M. Philippe Marini. En ce qui concerne maintenant les dysfonctionnements du marché libre de l'électricité, rappelons que le bilan de l'expérience conduite depuis 2001 n'est pas bon.
Plusieurs collègues l'ont dit, Jean Arthuis tout particulièrement. Se pose là un vrai problème de compétitivité en raison de la forte hausse des prix pour les clients ayant fait jouer leur éligibilité.
M. Daniel Raoul. Oui !
M. Philippe Marini. Le noeud du problème réside non dans le statut des uns et des autres, mais dans la procédure de mise en vente de son électricité par EDF qui se fait principalement au moyen d'enchères trimestrielles.
Une telle procédure aboutit à aligner, de fait, les prix de l'électricité cédée par EDF aux distributeurs concurrents sur les prix du marché de gros européen. (Approbation sur les travées du groupe socialiste.)
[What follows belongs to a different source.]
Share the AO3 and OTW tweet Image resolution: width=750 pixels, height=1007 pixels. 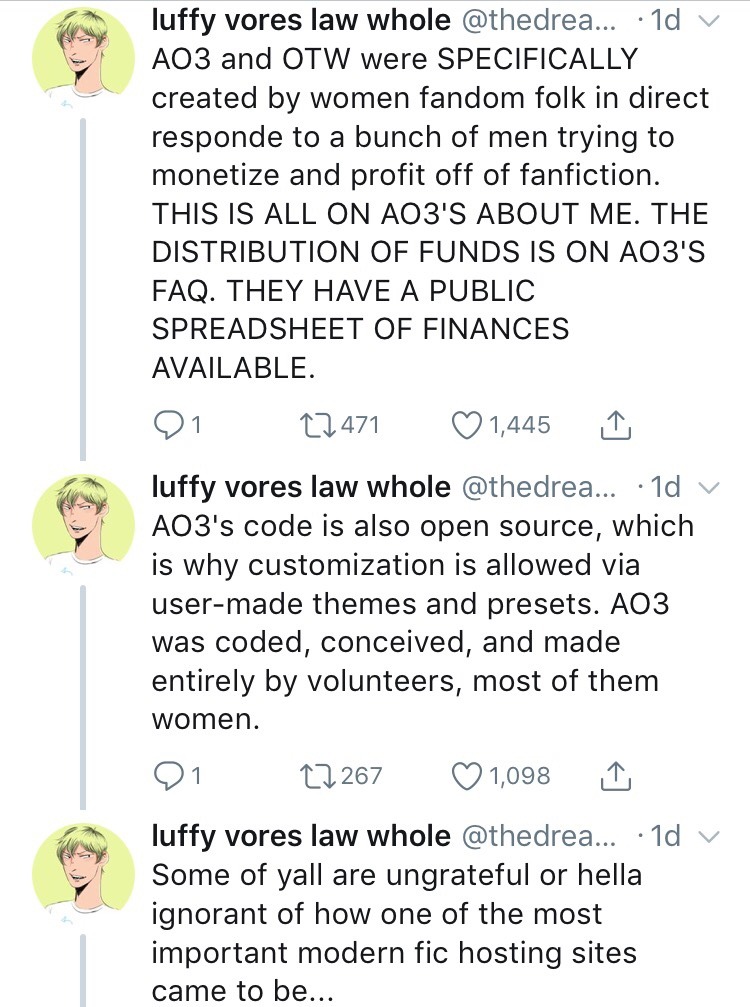click(612, 425)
De la sorte - et, sur ce point, je suis totalement d'accord avec ce qu'ont dit plusieurs orateurs avant moi -, certaines catégories d'usagers professionnels se voient privées du bénéfice collectif que notre pays escompte retirer, à juste titre, de son choix de l'électronucléaire.
M. Michel Sergent. Effectivement !
M. Philippe Marini. Un pays qui a consenti de tels efforts, depuis des lustres, pour se doter d'une forte structure industrielle, un pays qui peut espérer s'exonérer d'une partie des aléas liés au système d'approvisionnement à l'étranger, un pays dont 80 % de l'électricité est fournie au meilleur prix de revient possible par la filière nucléaire est un pays qui doit tenir à cet avantage de compétitivité comme à la prunelle de ses yeux !
Or c'est bien là que le bât blesse, car l'alignement en bourse sur le prix de l'électricité d'origine thermique se traduit tout simplement, pour EDF, par une rente injustifiée.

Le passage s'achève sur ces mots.